_TESTO FORNITO_

####

L'illusione di Dio al Teatro Orologio. Una caotica stella danzante

Articolo di: 
Teo Orlando
L'illusione di Dio

Dal 17 al 28 marzo 2010 al Teatro dell’Orologio di Roma è andato in scena, per il secondo anno consecutivo, lo spettacolo L’illusione di Dio, sotto la direzione di Adriana Martino. Si tratta di una singolare trasposizione teatrale di testi filosofici e letterari di varia estrazione, ma tutti accomunati dal fatto di avere al proprio centro la critica alla religione (che per Karl Marx era il “presupposto di ogni critica”), non importa se da un punto di vista radicalmente ateo, oppure da agnostico o da credente non conformista.

Gli attori si sono calati volta per volta nei panni di celebri filosofi contemporanei o di grandi maestri del passato o di personaggi di famose opere letterarie, dando vita a uno spettacolo concettualmente densissimo, scandito da dialoghi serrati e quasi drammatici, dove però non sono il sentimento o la passione a prevalere, ma la lucida razionalità, l’argomentazione consequenziale e l’abilità retorica volta a tentare di persuadere l’interlocutore.

Siamo di fronte a una sorta di teatro raziocinante, che richiama vagamente una tradizione che va da Euripide a Pirandello, da Ibsen a Brecht. Per un pubblico che non sia attrezzato concettualmente, il rischio è quello della saturazione, anche perché le due ore della rappresentazione sono continue, senza alcun intervallo.

Così Pietro Bontempo interpreta l’ateo neoilluminista Paolo Flores D’Arcais ed Eugenio Scalfari, Bruno Viola il cristiano “eretico” Gianni Vattimo, Nicola D’Eramo l’ateo materialista Michel Onfray, Fabrizio Raggi veste i panni di Baruch Spinoza e Maurizio Ripetto quelli di Piergiorgio Odifreddi. Questi ultimi due attori si calano poi anche nella parte di Ivan e Alëša Karamazov, allorché il sipario si apre su un intermezzo dostoevskijano.

####

_SCOPO DEL COMPITO_
Per favore, trascrivi senza modifiche il passo del testo fornito che va da "Gli attori si" fino a "senza alcun intervallo." compreso.

####

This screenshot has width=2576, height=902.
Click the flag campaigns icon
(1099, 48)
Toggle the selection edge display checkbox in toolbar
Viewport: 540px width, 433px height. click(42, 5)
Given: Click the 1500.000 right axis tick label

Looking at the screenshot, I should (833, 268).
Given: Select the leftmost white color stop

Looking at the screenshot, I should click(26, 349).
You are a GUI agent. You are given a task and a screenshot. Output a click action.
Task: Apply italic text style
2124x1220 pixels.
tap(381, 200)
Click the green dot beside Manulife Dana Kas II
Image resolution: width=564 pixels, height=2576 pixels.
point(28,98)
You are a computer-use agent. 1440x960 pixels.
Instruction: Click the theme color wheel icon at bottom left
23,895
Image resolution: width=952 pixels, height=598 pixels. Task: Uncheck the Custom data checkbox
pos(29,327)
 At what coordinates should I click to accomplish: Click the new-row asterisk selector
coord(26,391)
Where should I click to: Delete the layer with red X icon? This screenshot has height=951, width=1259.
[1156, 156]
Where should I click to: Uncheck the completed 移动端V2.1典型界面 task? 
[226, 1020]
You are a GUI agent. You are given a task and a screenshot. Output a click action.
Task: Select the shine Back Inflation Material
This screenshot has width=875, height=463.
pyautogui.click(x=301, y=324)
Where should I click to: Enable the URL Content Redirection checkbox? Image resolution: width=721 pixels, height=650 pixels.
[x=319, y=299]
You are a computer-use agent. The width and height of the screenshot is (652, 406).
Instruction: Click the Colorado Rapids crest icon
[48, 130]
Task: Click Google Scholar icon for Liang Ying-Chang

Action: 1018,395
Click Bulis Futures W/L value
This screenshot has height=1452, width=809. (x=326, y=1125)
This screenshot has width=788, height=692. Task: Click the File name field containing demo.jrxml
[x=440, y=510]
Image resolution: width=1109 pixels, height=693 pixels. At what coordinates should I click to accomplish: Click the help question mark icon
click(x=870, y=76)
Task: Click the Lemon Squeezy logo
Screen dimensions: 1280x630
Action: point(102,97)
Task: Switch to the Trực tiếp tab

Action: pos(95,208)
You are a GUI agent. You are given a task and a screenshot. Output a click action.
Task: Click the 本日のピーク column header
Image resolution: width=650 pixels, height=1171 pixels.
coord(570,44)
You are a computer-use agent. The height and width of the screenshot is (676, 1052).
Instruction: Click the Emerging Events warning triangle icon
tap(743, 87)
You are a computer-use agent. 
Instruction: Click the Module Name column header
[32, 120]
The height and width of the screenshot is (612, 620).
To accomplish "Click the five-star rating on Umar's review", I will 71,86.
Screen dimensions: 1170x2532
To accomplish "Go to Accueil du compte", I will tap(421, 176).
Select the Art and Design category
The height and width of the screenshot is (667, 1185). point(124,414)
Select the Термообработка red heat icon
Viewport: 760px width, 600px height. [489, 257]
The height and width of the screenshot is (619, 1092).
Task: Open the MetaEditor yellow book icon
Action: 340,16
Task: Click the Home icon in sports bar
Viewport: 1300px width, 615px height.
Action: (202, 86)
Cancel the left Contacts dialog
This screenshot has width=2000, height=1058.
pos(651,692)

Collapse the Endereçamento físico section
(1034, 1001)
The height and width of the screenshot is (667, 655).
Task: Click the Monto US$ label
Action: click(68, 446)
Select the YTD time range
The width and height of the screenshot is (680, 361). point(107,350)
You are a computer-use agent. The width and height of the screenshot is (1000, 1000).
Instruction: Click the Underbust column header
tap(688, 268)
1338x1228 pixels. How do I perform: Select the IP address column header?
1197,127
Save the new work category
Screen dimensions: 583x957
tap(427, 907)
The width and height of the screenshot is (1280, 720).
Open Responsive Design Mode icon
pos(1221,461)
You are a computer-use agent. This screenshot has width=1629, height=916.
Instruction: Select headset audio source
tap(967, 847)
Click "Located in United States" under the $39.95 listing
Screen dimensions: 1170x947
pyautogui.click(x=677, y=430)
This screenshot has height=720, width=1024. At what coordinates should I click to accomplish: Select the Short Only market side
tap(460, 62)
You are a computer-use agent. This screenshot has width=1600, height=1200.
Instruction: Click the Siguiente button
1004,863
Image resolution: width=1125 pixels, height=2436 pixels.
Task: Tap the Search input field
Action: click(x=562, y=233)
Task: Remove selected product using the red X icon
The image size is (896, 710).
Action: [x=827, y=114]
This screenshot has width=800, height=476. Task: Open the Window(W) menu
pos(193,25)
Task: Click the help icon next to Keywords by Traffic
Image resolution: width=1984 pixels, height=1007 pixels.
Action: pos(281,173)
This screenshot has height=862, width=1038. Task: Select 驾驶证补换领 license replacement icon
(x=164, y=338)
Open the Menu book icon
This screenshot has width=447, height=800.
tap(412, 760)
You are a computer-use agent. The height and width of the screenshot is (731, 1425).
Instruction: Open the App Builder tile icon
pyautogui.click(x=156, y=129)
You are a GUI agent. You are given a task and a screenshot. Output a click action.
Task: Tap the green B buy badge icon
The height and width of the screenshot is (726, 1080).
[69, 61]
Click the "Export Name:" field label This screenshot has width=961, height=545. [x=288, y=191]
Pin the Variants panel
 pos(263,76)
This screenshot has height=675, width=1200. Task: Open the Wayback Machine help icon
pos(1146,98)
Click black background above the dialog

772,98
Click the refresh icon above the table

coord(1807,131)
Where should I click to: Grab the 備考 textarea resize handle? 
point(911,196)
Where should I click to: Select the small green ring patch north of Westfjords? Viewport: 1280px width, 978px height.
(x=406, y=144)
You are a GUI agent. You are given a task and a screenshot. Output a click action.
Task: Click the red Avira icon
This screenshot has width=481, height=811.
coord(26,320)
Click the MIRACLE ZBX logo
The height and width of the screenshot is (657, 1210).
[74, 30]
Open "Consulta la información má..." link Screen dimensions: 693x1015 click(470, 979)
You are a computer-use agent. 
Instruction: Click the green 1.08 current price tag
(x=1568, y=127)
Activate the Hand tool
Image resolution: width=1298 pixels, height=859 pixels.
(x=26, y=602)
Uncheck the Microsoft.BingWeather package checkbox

####

_RISULTATO DEL COMPITO_
Gli attori si sono calati volta per volta nei panni di celebri filosofi contemporanei o di grandi maestri del passato o di personaggi di famose opere letterarie, dando vita a uno spettacolo concettualmente densissimo, scandito da dialoghi serrati e quasi drammatici, dove però non sono il sentimento o la passione a prevalere, ma la lucida razionalità, l’argomentazione consequenziale e l’abilità retorica volta a tentare di persuadere l’interlocutore.

Siamo di fronte a una sorta di teatro raziocinante, che richiama vagamente una tradizione che va da Euripide a Pirandello, da Ibsen a Brecht. Per un pubblico che non sia attrezzato concettualmente, il rischio è quello della saturazione, anche perché le due ore della rappresentazione sono continue, senza alcun intervallo.